Home Forums Shidduchim Sensitive infomation to be relayed reagarding shidduchim

Viewing 17 posts - 1 through 17 (of 17 total)
  • Author
    Posts
  • #605204
    hockey_fan
    Member

    When does one believe sensitive information ( ie. adoption, geirus, B’t) be “handed over” to the other side . within the first couple of dates or before the preliminary shidduch is even finalized.

    #899689

    At Sheva Brochos.

    #899690

    #HF please talk to your rabbi. If you do not have one call a recognized adom gadol.

    hatzlacha and mazal

    #899691

    #HF I will add that if you wait till 7 brachos (as TLKY suggests) you might ruin your relationship. Even if you stay married, your spouse might never fully trust you for the REST of you life/marriage.

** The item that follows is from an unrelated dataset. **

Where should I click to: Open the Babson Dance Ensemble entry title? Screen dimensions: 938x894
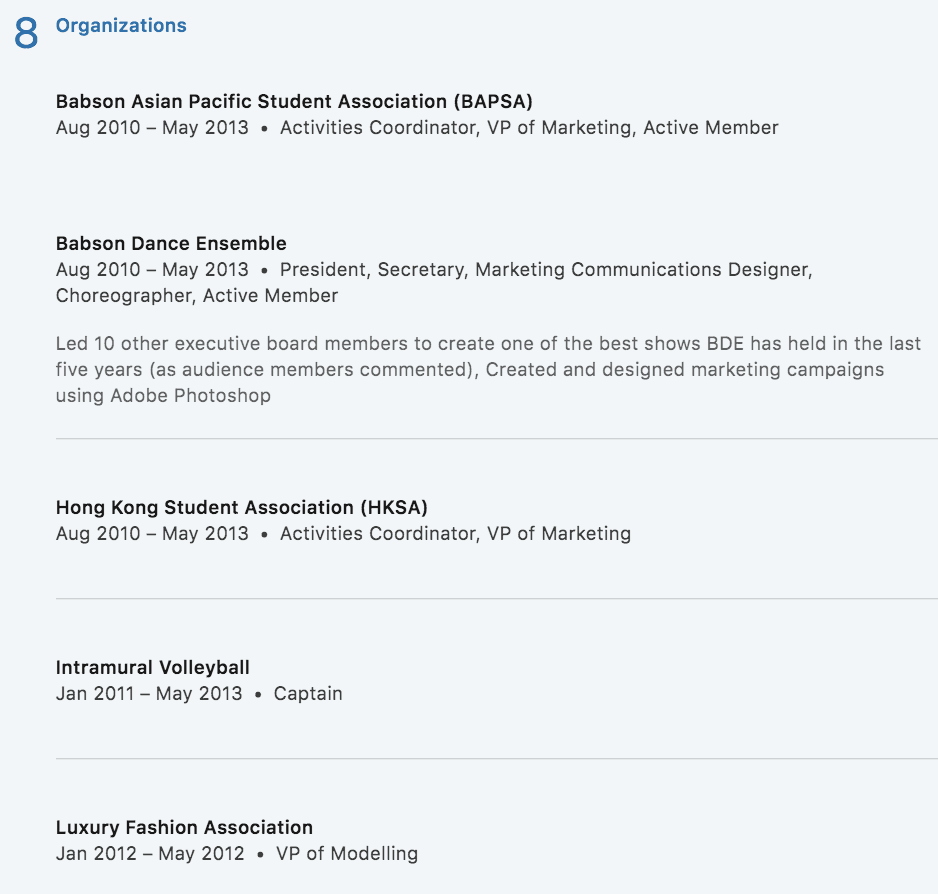pyautogui.click(x=171, y=244)
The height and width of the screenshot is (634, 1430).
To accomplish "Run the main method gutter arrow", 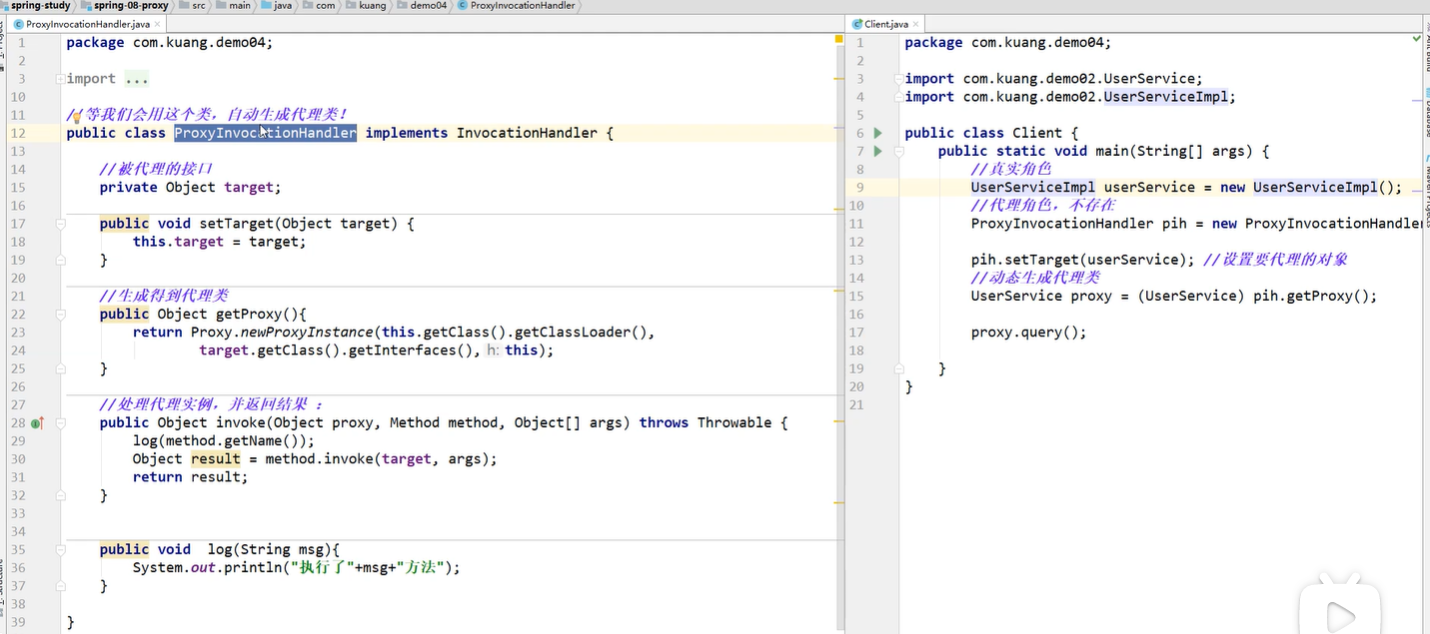I will coord(878,151).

    This question is halachik. I am glad to share along with the many others here, but you need to find out the halacha.

    much bracha and hatzlacha

    #899692
    goldersgreener
    Participant

    Mishpacha ran an article on this very recently. eiyin shom vedoik heitiv.

    #899693
    oot for life
    Participant

    bt is probably readily apparent, and i don’t think it should be considered something ‘sensitive’

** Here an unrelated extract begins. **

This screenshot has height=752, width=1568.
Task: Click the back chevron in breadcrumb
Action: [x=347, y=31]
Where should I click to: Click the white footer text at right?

    speak to a Rabbi, most things come out either over the course of dating, engagement or marriage, so anything one chooses to hide will eventually be known. its just a matter of how damaging that information will be after x amount of time. The other side is how painful and damaging it is to hide information from the person you are supposed to be sharing your life with

    #899694
    The little I know
    Participant

    If someone withheld such information from me. I would be offended and outraged. There is basis for debate about how early to divulge such information, but without any question, it must be before the closing of the shidduch is inevitable. It is occasional that the omitting of information is an act of aggression. In cases such as the issues listed here, it is clearly aggressive, and there is NO halachic permission to do so.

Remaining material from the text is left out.